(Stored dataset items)
============================================================
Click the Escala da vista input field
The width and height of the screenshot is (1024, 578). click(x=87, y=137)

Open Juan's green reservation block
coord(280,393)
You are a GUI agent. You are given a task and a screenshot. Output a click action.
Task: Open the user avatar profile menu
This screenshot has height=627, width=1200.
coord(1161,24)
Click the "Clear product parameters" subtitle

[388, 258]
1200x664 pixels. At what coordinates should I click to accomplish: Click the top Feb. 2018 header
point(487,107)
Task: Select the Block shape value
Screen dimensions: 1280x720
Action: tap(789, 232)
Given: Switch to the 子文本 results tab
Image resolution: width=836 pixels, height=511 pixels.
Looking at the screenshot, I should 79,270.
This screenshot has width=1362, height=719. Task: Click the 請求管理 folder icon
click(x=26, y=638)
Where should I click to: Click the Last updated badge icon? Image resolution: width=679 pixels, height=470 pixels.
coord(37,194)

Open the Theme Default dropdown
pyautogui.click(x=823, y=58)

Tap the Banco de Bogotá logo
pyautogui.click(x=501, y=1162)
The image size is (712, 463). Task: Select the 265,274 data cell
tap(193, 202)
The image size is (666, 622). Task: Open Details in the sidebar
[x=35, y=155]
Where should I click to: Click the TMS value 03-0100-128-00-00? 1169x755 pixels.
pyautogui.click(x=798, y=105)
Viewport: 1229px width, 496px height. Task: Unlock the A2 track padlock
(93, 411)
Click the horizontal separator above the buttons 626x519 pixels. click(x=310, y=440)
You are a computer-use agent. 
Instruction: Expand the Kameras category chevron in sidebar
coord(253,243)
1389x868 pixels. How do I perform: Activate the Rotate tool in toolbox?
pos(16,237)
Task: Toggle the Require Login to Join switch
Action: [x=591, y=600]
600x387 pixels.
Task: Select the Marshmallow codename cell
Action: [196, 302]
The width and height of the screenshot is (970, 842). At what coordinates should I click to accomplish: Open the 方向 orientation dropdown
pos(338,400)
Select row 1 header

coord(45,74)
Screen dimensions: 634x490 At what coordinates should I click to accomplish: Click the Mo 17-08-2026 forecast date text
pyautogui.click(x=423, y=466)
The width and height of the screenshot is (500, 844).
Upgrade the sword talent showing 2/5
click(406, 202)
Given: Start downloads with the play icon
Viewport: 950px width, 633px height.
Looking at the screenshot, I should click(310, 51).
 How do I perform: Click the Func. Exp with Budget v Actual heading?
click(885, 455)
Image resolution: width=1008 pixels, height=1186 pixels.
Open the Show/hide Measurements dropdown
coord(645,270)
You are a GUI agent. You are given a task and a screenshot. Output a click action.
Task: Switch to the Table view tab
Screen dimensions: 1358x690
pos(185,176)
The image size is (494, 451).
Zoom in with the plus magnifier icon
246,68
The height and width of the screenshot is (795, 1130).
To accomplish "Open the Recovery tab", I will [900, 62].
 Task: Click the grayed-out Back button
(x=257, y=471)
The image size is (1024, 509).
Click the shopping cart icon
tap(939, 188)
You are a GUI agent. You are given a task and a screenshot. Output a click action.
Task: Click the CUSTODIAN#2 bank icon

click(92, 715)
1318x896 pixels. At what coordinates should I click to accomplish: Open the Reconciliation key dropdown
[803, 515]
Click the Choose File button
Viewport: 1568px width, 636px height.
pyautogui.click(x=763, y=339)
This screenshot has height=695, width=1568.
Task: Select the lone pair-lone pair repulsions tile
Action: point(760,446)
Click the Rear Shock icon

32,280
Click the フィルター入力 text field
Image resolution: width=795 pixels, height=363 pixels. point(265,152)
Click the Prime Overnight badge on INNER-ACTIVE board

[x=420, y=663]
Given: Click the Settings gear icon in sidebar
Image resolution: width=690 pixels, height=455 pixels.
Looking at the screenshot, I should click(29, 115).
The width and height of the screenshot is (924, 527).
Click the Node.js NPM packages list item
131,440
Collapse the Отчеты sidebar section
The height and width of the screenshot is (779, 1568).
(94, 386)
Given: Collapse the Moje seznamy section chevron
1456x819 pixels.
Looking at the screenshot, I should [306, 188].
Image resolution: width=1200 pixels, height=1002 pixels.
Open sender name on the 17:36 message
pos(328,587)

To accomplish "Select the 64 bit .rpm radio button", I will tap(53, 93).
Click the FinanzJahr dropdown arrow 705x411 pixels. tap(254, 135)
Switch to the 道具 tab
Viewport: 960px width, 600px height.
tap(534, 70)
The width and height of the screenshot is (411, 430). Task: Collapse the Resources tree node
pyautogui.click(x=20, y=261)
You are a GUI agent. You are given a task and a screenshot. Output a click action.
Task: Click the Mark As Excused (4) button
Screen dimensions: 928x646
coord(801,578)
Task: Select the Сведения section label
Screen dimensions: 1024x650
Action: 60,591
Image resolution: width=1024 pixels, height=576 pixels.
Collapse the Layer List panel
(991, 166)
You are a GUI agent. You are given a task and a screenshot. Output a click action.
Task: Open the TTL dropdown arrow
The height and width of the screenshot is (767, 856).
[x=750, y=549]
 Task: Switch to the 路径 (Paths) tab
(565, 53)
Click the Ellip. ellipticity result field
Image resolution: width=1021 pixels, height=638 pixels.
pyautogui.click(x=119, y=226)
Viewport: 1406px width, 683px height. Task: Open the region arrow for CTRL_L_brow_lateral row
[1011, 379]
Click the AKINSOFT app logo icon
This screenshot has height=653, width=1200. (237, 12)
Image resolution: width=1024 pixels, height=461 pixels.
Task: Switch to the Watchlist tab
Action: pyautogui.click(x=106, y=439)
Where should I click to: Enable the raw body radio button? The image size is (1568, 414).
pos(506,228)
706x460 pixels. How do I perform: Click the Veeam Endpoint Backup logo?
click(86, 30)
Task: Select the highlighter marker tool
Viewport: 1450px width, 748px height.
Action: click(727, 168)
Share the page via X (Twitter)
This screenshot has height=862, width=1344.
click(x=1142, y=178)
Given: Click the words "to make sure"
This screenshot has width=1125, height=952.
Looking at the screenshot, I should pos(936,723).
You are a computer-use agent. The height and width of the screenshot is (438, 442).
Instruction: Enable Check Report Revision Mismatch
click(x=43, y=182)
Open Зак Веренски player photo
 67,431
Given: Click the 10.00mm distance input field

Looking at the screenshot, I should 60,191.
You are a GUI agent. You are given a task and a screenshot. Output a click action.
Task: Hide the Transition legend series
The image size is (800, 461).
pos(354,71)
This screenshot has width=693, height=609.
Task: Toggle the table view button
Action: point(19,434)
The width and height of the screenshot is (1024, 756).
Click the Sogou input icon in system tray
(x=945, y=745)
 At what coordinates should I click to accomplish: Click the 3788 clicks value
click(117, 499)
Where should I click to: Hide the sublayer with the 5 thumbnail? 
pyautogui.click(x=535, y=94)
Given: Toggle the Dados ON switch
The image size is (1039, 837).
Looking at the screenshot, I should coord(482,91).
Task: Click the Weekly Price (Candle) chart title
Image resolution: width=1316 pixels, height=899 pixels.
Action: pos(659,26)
============================================================
TASK REQUIREMENTS:
In the records above, find the line with "Open sender name on the 17:36 message"; write out exactly that line and each one after it, stopping after the line with "Image resolution: width=1024 pixels, height=576".

RESULT FOR THIS EXERCISE:
Open sender name on the 17:36 message
pos(328,587)

To accomplish "Select the 64 bit .rpm radio button", I will tap(53, 93).
Click the FinanzJahr dropdown arrow 705x411 pixels. tap(254, 135)
Switch to the 道具 tab
Viewport: 960px width, 600px height.
tap(534, 70)
The width and height of the screenshot is (411, 430). Task: Collapse the Resources tree node
pyautogui.click(x=20, y=261)
You are a GUI agent. You are given a task and a screenshot. Output a click action.
Task: Click the Mark As Excused (4) button
Screen dimensions: 928x646
coord(801,578)
Task: Select the Сведения section label
Screen dimensions: 1024x650
Action: 60,591
Image resolution: width=1024 pixels, height=576 pixels.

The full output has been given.